Excerpted from TODD STARNES: A classroom of 14 and 15-year-old Illinois high school students were assigned the task of deciding the fate of ten fictional characters in an exercise that critics called a lesson in death panels.
The assignment was part of a sociology unit for freshmen and sophomore students at St. Joseph-Ogden High School and was first reported by writer Lenny Jarratt.
The lesson involves 10 people who are in desperate need of kidney dialysis.“Unless they receive this procedure, they will die,” the lesson states.
But there’s a problem. The local hospital only has enough machines to support six patients.
“That means four people are not going to live,” the assignment states. “You must decide from the information below which six will survive.”
According to the worksheet I received, the student opted to spare the doctor, lawyer, housewife, teacher, cop and Lutheran minister.
The others weren’t so lucky.
Among those unceremoniously dispatched to the hereafter were an ex-convict, a prostitute, college student and a disabled person.
It sure looked like a lesson on death panels to Jarratt.
“The first thing I thought was they were desensitizing kids to death panels,” he told me. “They are preparing them for it.”
Principal Brian Brooks told me that assessment is way off base.
“The assignment has nothing to do with a ‘Death Panel,’” he said.

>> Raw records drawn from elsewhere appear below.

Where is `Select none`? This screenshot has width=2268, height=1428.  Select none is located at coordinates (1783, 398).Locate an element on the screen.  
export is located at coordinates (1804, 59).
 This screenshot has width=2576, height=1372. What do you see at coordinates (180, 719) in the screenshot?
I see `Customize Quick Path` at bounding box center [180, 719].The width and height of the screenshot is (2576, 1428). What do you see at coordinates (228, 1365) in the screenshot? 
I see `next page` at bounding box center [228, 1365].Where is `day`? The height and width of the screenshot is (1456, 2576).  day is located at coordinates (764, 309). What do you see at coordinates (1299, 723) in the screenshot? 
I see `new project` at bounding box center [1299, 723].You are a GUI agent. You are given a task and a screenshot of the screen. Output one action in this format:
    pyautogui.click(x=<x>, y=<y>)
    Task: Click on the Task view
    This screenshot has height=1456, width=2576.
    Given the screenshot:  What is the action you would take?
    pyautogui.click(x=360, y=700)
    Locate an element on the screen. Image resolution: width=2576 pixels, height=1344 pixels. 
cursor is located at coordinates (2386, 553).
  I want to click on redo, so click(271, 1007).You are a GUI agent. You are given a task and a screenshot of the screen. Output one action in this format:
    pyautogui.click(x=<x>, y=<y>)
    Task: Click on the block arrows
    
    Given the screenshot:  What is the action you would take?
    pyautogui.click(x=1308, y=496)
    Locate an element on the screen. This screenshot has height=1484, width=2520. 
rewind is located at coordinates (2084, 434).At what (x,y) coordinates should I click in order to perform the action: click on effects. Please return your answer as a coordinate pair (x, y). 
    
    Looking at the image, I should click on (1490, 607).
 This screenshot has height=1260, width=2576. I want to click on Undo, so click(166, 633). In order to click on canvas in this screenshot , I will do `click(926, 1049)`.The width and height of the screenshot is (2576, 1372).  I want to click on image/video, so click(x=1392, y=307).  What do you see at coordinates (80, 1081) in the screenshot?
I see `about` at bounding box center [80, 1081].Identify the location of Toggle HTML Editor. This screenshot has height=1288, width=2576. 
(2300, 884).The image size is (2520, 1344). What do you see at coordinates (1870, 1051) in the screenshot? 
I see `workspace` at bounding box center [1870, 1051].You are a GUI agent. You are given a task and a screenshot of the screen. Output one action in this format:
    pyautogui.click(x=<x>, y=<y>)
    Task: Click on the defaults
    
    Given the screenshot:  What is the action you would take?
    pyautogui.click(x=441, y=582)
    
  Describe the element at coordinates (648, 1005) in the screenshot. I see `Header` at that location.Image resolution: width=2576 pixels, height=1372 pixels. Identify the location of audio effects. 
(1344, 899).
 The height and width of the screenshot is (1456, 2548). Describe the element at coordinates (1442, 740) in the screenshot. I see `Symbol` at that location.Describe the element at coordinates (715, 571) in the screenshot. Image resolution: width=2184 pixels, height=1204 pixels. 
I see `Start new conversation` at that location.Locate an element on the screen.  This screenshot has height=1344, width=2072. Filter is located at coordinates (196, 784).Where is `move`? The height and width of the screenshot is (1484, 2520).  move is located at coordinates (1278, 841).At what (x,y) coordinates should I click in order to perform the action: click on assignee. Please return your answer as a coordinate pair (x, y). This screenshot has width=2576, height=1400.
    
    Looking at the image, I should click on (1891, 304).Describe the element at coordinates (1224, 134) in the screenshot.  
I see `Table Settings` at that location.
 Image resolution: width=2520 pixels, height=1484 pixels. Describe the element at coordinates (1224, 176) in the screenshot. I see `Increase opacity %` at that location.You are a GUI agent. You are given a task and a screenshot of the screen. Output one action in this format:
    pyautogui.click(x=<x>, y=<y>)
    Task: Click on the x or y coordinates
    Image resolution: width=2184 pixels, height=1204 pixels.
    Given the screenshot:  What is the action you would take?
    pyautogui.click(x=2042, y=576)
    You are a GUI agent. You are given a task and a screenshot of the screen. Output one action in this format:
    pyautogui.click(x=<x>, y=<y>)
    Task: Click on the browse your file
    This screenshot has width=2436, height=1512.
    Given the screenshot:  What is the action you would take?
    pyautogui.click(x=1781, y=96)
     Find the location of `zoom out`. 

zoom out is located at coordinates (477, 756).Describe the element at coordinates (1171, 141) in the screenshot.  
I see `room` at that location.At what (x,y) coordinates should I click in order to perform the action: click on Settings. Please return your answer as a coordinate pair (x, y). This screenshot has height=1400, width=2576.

He said the purpose of the lesson was to teach students about social values and how people in our society unfortunately create biases based off of professions, race and gender.
“The teacher’s goal is to educate students on the fact that these social value biases exist, and that hopefully students will see things from a different perspective after the activity is completed,” he said.
That’s all well and good if you were the doctor — but try telling that to the 9-year-old disabled kid.
“The teacher’s purpose in the element of the assignment you are referring to is to get students emotionally involved in order to participate in the classroom discussion,” he said.
Jarratt said he suspects there’s more to the assignment than just a lesson in bias.
“There are so many other ways to teach about that,” he said. “Why would they go down that road — especially with freshmen in high school?”
No matter what how the school tries to explain it, a group of young kids were deciding who got to live and who got a death sentence.
St. Joseph-Ogden High School’s social studies class sounds more like a recruitment center for the Department of Health and Human Services.